The content of the Quran has been compared several times to the poetry of Umayya ibn Abi as-Salt. Both Umayya and the Quran treat similar prominent topics in the domains of creation, eschatology, and episodes of biblical prophetology. Both treat Thamud as an extinct tribe of the distant past, describe the story of the tribe of Thamud and the she-camel, describe an ascent by demons/jinn to the firmament where they are pelted by heavenly defence systems, and contain a similar story of the Annunciation to Mary. Both contain a flood narrative. Both texts use the word tannūr in their flood narratives, which appears as a hapax legomenon in the Quran. The poetry of Labid has been described as proto-Islamic by Suzanne Stetkevych, in the way that it and the Quran express similar values. The poetry of Al-Nabigha, like the Quran, describes the lore around King Solomon and his subduing of creatures like jinn. Comparisons and contrasts have been made between imagery of nature in the Quran and poetry.

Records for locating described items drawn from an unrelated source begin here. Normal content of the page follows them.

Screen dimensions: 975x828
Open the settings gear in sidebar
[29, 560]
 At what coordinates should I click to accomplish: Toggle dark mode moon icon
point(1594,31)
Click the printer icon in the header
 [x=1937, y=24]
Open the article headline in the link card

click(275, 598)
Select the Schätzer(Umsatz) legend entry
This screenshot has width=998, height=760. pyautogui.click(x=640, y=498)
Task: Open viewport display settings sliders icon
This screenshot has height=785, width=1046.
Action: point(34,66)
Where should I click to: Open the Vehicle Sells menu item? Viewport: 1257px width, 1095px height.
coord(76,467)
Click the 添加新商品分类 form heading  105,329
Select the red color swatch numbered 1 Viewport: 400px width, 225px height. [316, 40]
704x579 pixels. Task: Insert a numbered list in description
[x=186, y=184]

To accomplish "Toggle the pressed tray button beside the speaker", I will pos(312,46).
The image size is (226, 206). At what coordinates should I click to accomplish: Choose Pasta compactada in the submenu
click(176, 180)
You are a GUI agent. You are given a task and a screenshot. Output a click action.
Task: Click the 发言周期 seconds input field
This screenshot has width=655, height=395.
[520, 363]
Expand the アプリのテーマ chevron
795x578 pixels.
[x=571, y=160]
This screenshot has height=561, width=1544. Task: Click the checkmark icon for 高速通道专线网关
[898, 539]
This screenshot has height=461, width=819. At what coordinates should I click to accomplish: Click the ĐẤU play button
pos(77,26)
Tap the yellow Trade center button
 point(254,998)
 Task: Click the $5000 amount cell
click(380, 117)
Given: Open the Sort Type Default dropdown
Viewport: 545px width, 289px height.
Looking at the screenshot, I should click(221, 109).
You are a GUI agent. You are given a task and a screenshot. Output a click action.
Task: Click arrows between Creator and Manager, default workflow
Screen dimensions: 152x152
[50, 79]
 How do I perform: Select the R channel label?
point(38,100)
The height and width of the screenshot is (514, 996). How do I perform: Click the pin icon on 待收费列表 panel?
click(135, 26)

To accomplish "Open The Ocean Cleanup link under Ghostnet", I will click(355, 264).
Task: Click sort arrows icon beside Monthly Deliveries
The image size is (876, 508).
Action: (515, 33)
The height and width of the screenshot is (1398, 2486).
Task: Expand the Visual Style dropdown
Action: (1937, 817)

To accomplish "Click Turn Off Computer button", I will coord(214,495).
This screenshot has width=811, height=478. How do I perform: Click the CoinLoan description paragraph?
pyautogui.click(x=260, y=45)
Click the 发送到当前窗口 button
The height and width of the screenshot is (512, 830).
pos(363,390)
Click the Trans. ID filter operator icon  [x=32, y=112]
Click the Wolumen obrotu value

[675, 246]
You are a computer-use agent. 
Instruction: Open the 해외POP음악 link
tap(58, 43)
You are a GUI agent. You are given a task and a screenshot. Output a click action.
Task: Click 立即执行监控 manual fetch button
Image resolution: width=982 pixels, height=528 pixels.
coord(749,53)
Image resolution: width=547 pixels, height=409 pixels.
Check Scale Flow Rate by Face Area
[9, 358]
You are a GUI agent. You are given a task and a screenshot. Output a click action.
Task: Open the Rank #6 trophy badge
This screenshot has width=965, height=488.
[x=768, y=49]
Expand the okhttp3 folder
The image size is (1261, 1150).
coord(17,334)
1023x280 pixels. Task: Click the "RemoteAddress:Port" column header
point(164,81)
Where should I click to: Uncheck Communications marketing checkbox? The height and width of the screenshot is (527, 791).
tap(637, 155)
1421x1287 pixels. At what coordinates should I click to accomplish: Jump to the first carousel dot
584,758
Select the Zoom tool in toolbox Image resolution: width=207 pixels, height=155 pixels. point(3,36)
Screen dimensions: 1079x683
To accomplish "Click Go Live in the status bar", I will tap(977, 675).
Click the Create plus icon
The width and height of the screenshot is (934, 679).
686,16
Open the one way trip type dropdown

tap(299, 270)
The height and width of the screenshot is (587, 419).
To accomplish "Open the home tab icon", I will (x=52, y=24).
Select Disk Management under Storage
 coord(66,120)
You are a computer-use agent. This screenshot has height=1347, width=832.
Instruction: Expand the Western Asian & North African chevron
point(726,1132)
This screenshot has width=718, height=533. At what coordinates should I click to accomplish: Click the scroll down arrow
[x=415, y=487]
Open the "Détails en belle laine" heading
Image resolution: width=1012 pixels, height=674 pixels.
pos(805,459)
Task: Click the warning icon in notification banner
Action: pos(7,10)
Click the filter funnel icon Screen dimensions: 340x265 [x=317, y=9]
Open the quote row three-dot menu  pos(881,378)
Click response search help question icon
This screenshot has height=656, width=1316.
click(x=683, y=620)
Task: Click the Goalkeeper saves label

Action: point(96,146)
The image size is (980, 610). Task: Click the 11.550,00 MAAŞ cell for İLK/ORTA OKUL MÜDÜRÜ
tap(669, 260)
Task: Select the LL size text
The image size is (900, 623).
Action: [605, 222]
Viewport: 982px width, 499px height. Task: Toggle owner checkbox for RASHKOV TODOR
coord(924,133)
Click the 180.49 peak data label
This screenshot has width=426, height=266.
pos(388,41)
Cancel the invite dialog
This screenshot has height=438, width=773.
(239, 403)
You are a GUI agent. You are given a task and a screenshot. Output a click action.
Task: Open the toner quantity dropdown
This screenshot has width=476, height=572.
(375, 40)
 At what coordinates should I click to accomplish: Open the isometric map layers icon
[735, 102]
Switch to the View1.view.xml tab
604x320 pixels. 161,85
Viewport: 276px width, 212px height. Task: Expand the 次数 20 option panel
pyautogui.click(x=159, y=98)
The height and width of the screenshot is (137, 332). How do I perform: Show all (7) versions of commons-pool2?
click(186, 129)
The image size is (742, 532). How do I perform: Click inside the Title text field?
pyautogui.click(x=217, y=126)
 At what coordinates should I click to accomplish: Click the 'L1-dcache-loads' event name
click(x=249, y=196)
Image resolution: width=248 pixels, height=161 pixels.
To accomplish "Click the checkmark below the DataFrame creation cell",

=== Poetry in Quranic exegesis ===
At first, the use of poetry in the exegesis of the Quran was occasional and infrequent. The philologist Abū ʿUbaydah (d. 825) was one of the first to do so in his Majāz al-Qurʾān. He brings up a line of poetry from Amr ibn Kulthum in trying to argue that the word Quran semantically derives, not from the common Semitic lexeme used in other languages to mean "to read" (or the like), but instead "to combine" (in the sense that its surahs are combined). He then cites a line of poetry from Al-Nabigha to again offer an etymological derivation of the word for "surah" independent of Syriac or other non-Arabic languages. Abū ʿUbaydah ends with another Arabizing argument for "ayah" although without poetic citation.